Une analyse Big Data d'Airbnb

Le groupe NOUTUR étudie depuis des années l'impact que ces plateformes touristiques en ligne, et notamment Airbnb, ont sur les villes dont elles font la publicité. Dans ce nouveau travail, ils se concentrent sur l'analyse de la manière dont, spécifiquement, cette plateforme crée des images des destinations touristiques. Pour le savoir, ils ont appliqué une méthodologie qu'ils ont développée dans des travaux antérieurs et ont analysé un énorme volume de données provenant de plus de 24 000 descriptions que les utilisateurs d'Airbnb ont eux-mêmes faites de quelque 500 quartiers urbains répartis dans des villes de l'hémisphère nord entre 2008 et la pandémie de COVID-19.

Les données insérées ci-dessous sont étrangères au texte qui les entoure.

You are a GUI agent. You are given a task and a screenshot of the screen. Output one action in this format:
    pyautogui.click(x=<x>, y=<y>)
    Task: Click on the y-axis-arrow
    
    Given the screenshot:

Plus précisément, ils ont disséqué les attributs cognitifs et affectifs des descriptions de destination et les ont triés par catégorie, et ont constaté que les images des villes projetées par les guides Airbnb - une série de pages montrant les quartiers les plus connus des principales destinations touristiques, souvent basées sur les commentaires postés par les hôtes et les invités - sont la principale revendication d'authenticité pour convaincre les touristes de visiter une ville en devenant un résident.

Experts en cautionnement

"Airbnb s'est montré particulièrement astucieux dans l'utilisation des guides créés par les hôtes pour construire son propre récit sur les quartiers urbains mondiaux et pour créer des liens affectifs avec les lieux", explique Soledad Morales, directrice académique du master universitaire en tourisme durable et TIC et membre de NOUTUR.

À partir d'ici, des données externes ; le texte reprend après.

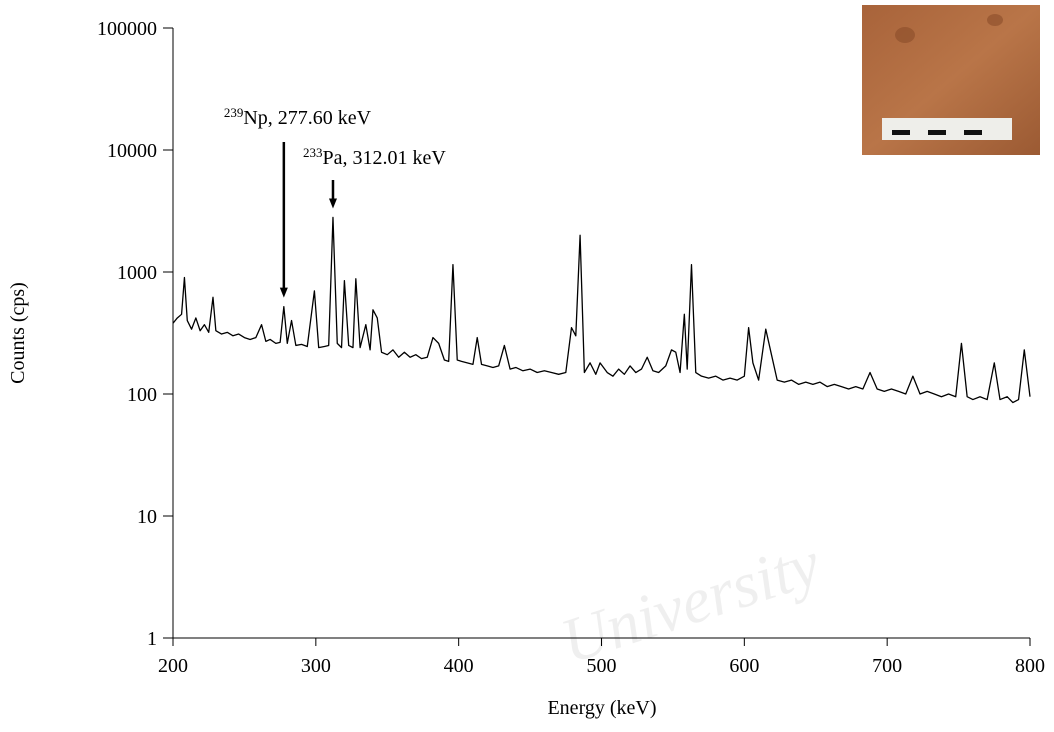 The image size is (1054, 732). Describe the element at coordinates (1030, 666) in the screenshot. I see `x-tick-label: 800` at that location.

"Sous le label des recommandations, l'entreprise simule un environnement de confiance dans lequel les propriétaires parlent aux touristes potentiels, apparemment sans intervention de l'entreprise. Mais ces plateformes transforment les hôtes en 'ambassadeurs' et prescripteurs de leur marque et de leur philosophie, ainsi qu'en créateurs du lien affectif avec les destinations, qui est la principale clé pour que le touriste revisite la destination à l'avenir", ajoute ce chercheur.

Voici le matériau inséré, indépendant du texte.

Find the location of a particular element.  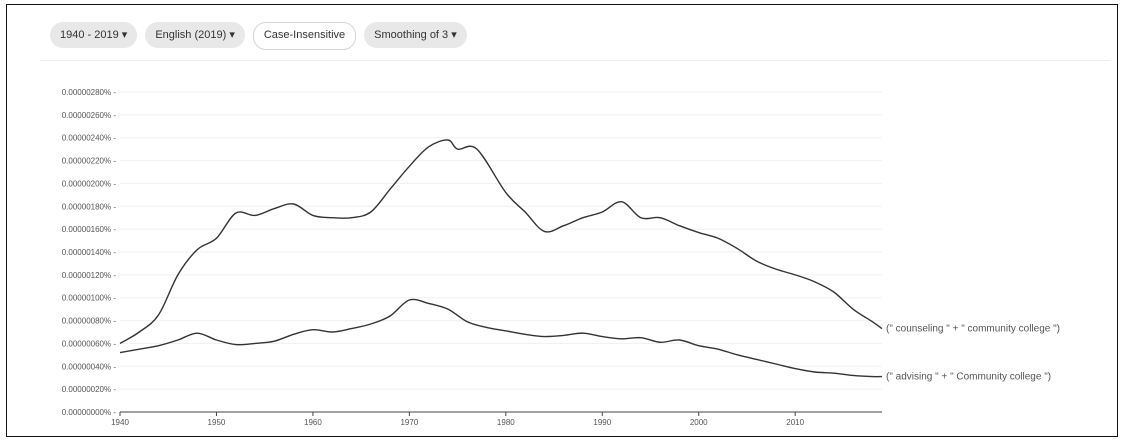

case-insensitive-toggle: Case-Insensitive is located at coordinates (304, 36).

Il est intéressant de noter qu'Airbnb ne travaille pas avec des guides pour toutes les destinations, mais seulement pour les quartiers qui se trouvent dans les villes les plus visitées du monde, déjà saturées par le tourisme. "C'est une vision colonialiste, elle projette principalement les quartiers des villes qui font partie des vingt plus visitées au monde et qui sont géographiquement situées dans le nord global, excluant l'Afrique, par exemple", souligne Morales.

Images stéréotypées des destinations

Un autre des principaux résultats de cette étude est qu'une grande partie de l'image projetée de ces destinations touristiques reproduit des formes stéréotypées de tourisme, ce qui homogénéise les villes, qui ont tendance à avoir les mêmes magasins et établissements dans le centre.

De même, l'un des résultats qui a le plus surpris les chercheurs est qu'Airbnb n'a pas inclus une seule référence directe à la sécurité dans ses guides ou ses descriptions. Au contraire, surtout pendant la pandémie, la stratégie de la plateforme a été de mettre en avant la réputation des quartiers et de rappeler aux utilisateurs l'univers de consommation auquel ils peuvent accéder.

Plus qu'une plainte, estiment les auteurs de ce travail, les résultats de la recherche devraient interpeller les utilisateurs et les hôtes, mais aussi les plateformes pour réfléchir au rôle qu'elles peuvent jouer en tant qu'instigatrices de la sensibilisation des touristes. "Les plateformes pourraient contribuer à rendre le voyageur plus conscient des impacts qu'il génère dans la destination", souligne Garay.